**TASK DETAILS:** The records below are to be repeated exactly, and their pictures left out.

┄┄┄┄┄┄┄┄┄┄┄┄┄┄┄┄┄┄┄┄

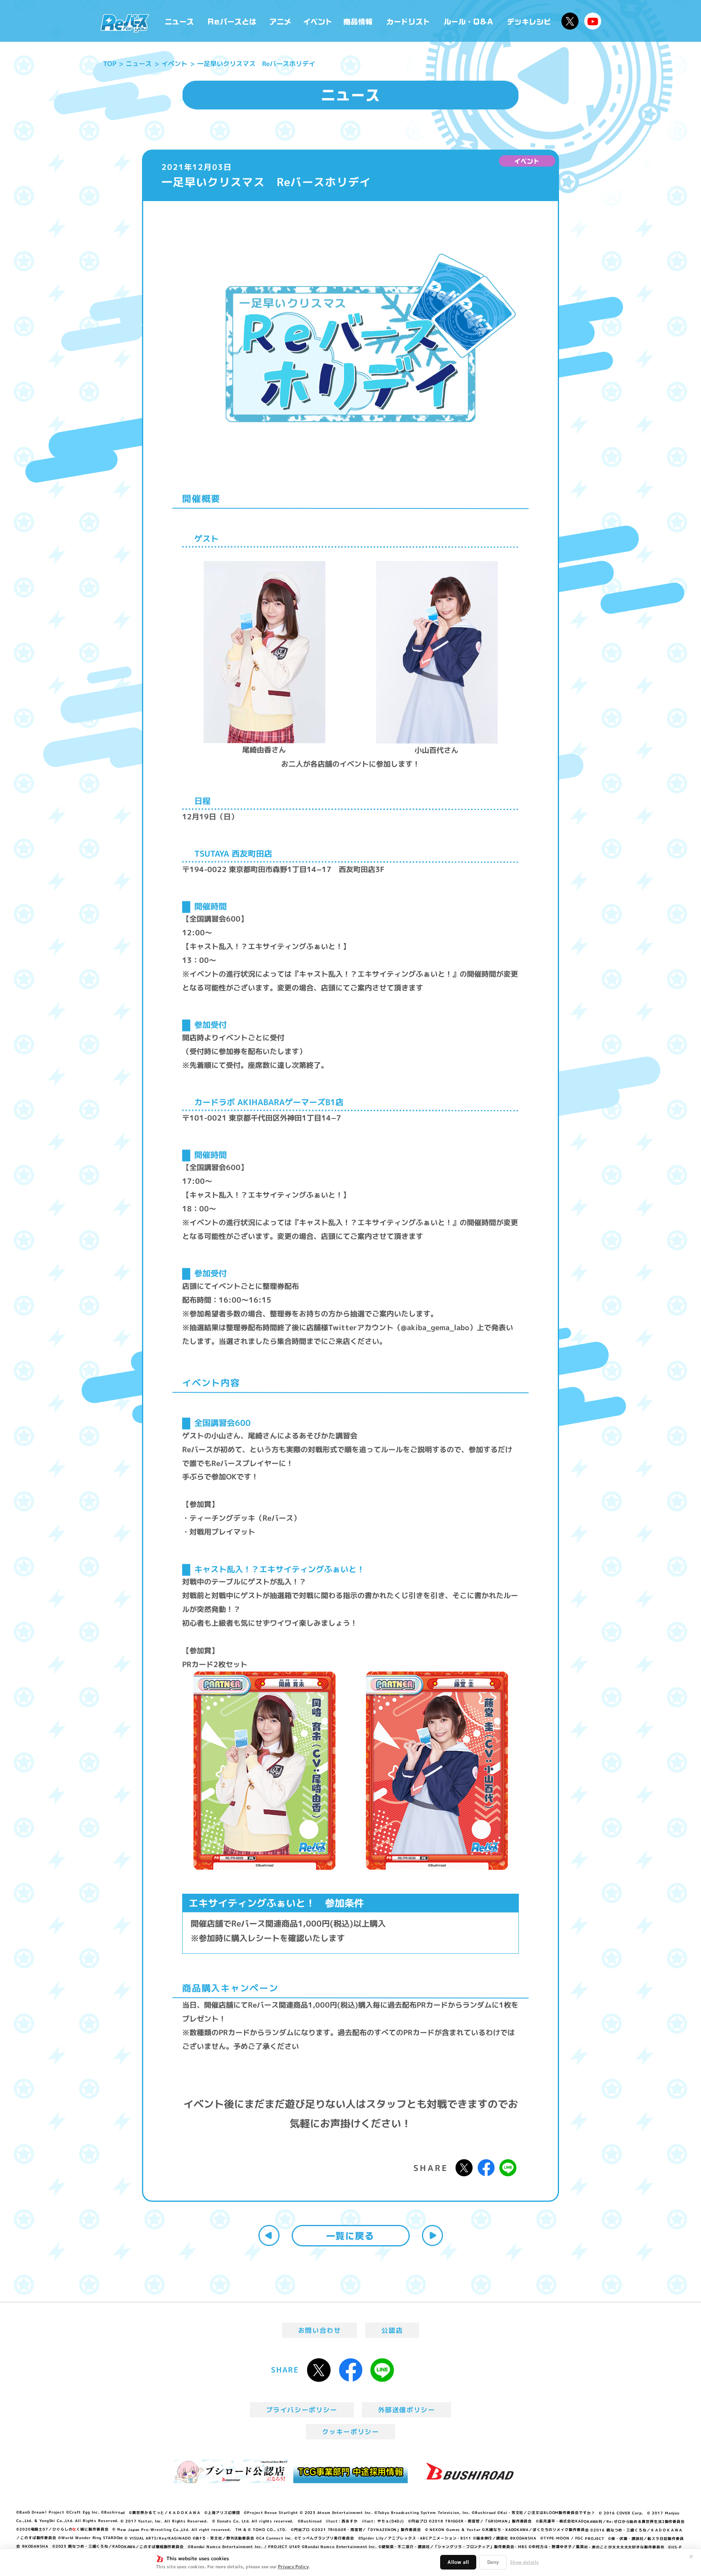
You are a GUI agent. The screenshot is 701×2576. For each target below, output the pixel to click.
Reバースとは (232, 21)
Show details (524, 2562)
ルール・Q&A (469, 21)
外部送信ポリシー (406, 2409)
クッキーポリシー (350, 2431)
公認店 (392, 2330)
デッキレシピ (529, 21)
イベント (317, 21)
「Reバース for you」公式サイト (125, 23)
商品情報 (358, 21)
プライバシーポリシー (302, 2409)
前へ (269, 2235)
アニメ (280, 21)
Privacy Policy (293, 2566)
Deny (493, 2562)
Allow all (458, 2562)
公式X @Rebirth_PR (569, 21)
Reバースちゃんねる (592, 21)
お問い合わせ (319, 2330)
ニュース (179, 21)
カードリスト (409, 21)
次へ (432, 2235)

┄┄┄┄┄┄┄┄┄┄┄┄┄┄┄┄┄┄┄┄

**RESPONSE:**
You are a GUI agent. The screenshot is 701×2576. For each target below, output the pixel to click.
Reバースとは (232, 21)
Show details (524, 2562)
ルール・Q&A (469, 21)
外部送信ポリシー (406, 2409)
クッキーポリシー (350, 2431)
公認店 (392, 2330)
デッキレシピ (529, 21)
イベント (317, 21)
「Reバース for you」公式サイト (125, 23)
商品情報 (358, 21)
プライバシーポリシー (302, 2409)
前へ (269, 2235)
アニメ (280, 21)
Privacy Policy (293, 2566)
Deny (493, 2562)
Allow all (458, 2562)
公式X @Rebirth_PR (569, 21)
Reバースちゃんねる (592, 21)
お問い合わせ (319, 2330)
ニュース (179, 21)
カードリスト (409, 21)
次へ (432, 2235)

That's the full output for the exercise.